Friday, 27 April 2012

The "Nuclear" in "Nuclear Radiation"

­L­e­t's start at the beginning and understand where the word "nuclear" in "nuclear radiation" comes from. Here is something you should already feel comfortable with. Everything is made of atoms. Atoms bind together into molecules. So a water molecule is made from two hydrogen atoms and one oxygen atom bound together into a single unit. Because we learn about atoms and molecules in elementary school, we understand and feel comfortable with them. In nature, any atom you find will be one of 92 types of atoms, also known as elements. So every substance on Earth, metal, plastics, hair, clothing, leaves, glass is made up of combinations of the 92 atoms that are found in nature. The Periodic Table of Elements you see in chemistry class is a list of the elements found in nature plus a number of man-made elements.

Inside every atom are three subatomic particles: protons, neutrons and electrons. Protons and neutrons bind together to form the nucleus of the atom, while the electrons surround and orbit the nucleus. Protons and electrons have opposite charges and therefore attract one another (electrons are negative and protons are positive, and opposite charges attract), and in most cases the number of electrons and protons are the same for an atom (making the atom neutral in charge). The neutrons are neutral. Their purpose in the nucleus is to bind protons together. Because the protons all have the same charge and would naturally repel one another, the neutrons act as "glue" to hold the protons tightly together in the nucleus.

The number of protons in the nucleus determines the behavior of an atom. For example, if you combine 13 protons with 14 neutrons to create a nucleus and then spin 13 electrons around that nucleus, what you have is an aluminum atom. If you group millions of aluminum atoms together you get a substance that is aluminum -- you can form aluminum cans, aluminum foil and aluminum siding out of it. All aluminum that you find in nature is called aluminum-27. The "27" is the atomic mass number -- the sum of the number of neutrons and protons in the nucleus. If you take an atom of aluminum and put it in a bottle and come back in several million years, it will still be an atom of aluminum. Aluminum-27 is therefore called a stable atom. Up to about 100 years ago, it was thought that all atoms were stable like this.
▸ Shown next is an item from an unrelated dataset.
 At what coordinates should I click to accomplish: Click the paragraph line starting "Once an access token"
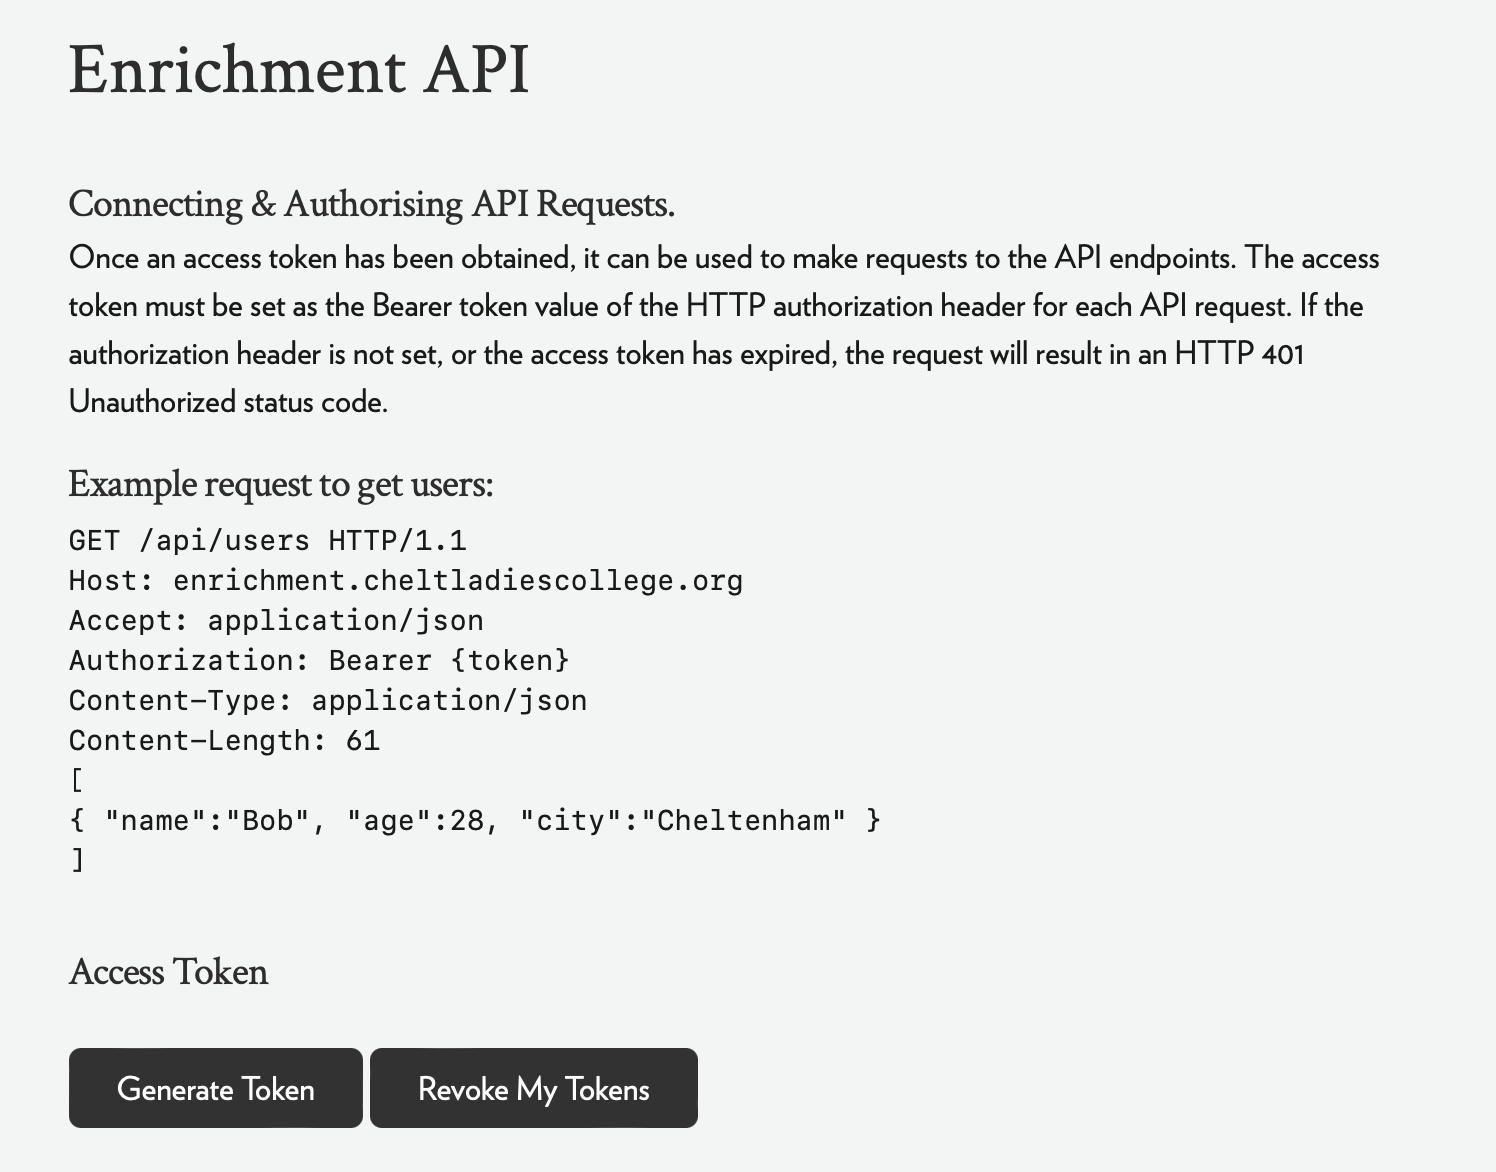724,258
Many atoms come in different forms. For example, copper has two stable forms: copper-63 (making up about 70 percent of all natural copper) and copper-65 (making up about 30 percent). The two forms are called isotopes. Atoms of both isotopes of copper have 29 protons, but a copper-63 atom has 34 neutrons while a copper-65 atom has 36 neutrons. Both isotopes act and look the same, and both are stable.
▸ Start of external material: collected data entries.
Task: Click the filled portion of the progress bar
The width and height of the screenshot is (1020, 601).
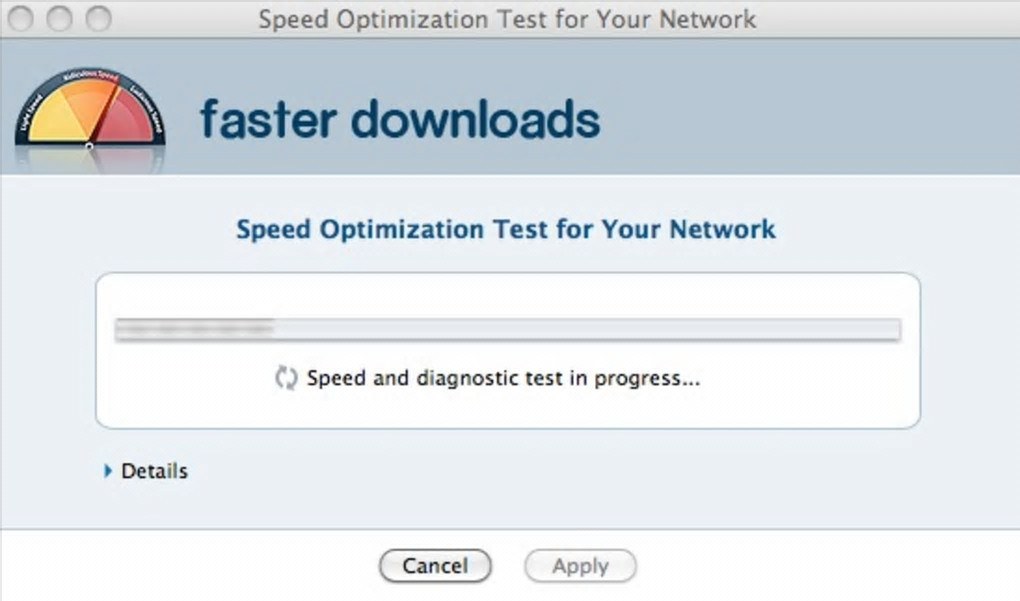Action: pyautogui.click(x=194, y=330)
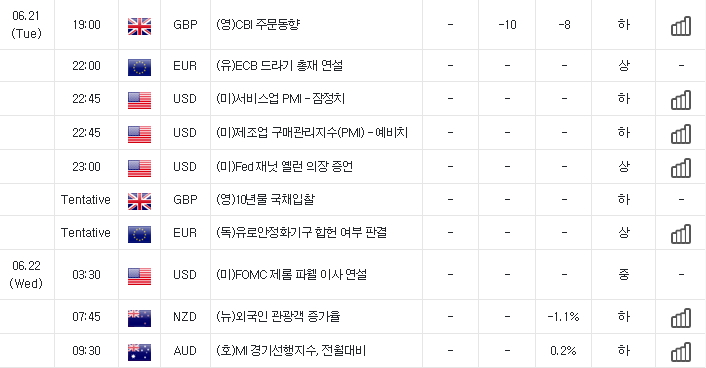This screenshot has height=368, width=706.
Task: Open chart icon for Fed 재닛 옐런 증언 row
Action: click(x=681, y=168)
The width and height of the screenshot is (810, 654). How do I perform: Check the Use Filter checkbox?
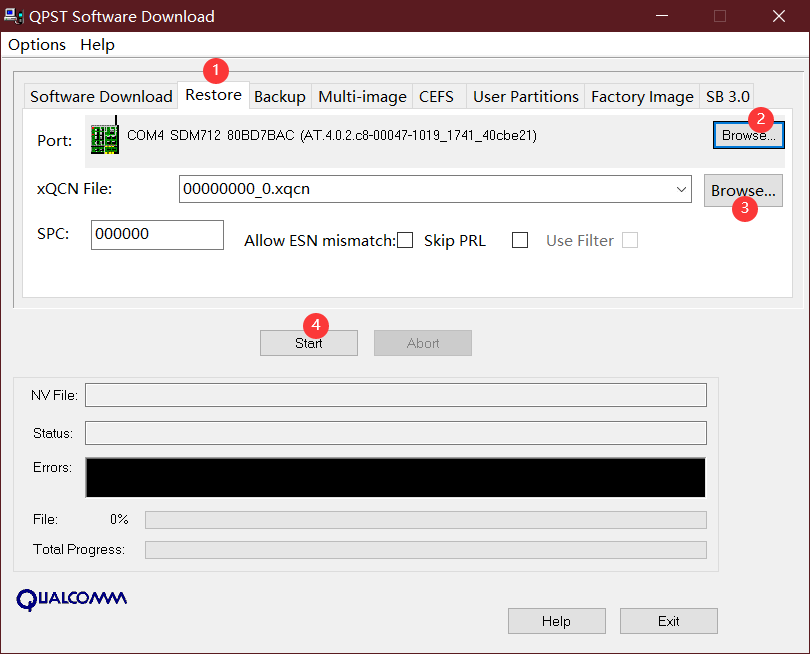[x=630, y=240]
The part that was not understood until about 100 years ago is that certain elements have isotopes that are radioactive. In some elements, all of the isotopes are radioactive. Hydrogen is a good example of an element with multiple isotopes, one of which is radioactive. Normal hydrogen, or hydrogen-1, has one proton and no neutrons (because there is only one proton in the nucleus, there is no need for the binding effects of neutrons). There is another isotope, hydrogen-2 (also known as deuterium), that has one proton and one neutron. Deuterium is very rare in nature (making up about 0.015 percent of all hydrogen), and although it acts like hydrogen-1 (for example, you can make water out of it) it turns out it is different enough from hydrogen-1 in that it is toxic in high concentrations. The deuterium isotope of hydrogen is stable. A third isotope, hydrogen-3 (also known as tritium), has one proton and two neutrons. It turns out this isotope is unstable. That is, if you have a container full of tritium and come back in a million years, you will find that it has all turned into helium-3 (two protons, one neutron), which is stable. The process by which it turns into helium is called radioactive decay.
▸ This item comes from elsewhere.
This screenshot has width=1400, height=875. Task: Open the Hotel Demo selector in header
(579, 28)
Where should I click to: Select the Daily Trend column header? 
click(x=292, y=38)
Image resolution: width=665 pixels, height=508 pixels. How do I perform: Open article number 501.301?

Certain elements are naturally radioactive in all of their isotopes. Uranium is the best example of such an element and is the heaviest naturally occurring radioactive element. There are eight other naturally radioactive elements: polonium, astatine, radon, francium, radium, actinium, thorium and protactinium. All other man-made elements heavier than uranium are radioactive as well.




In this figure, the yellow particles are orbital electrons, the blue particles are neutrons and the red particles are protons.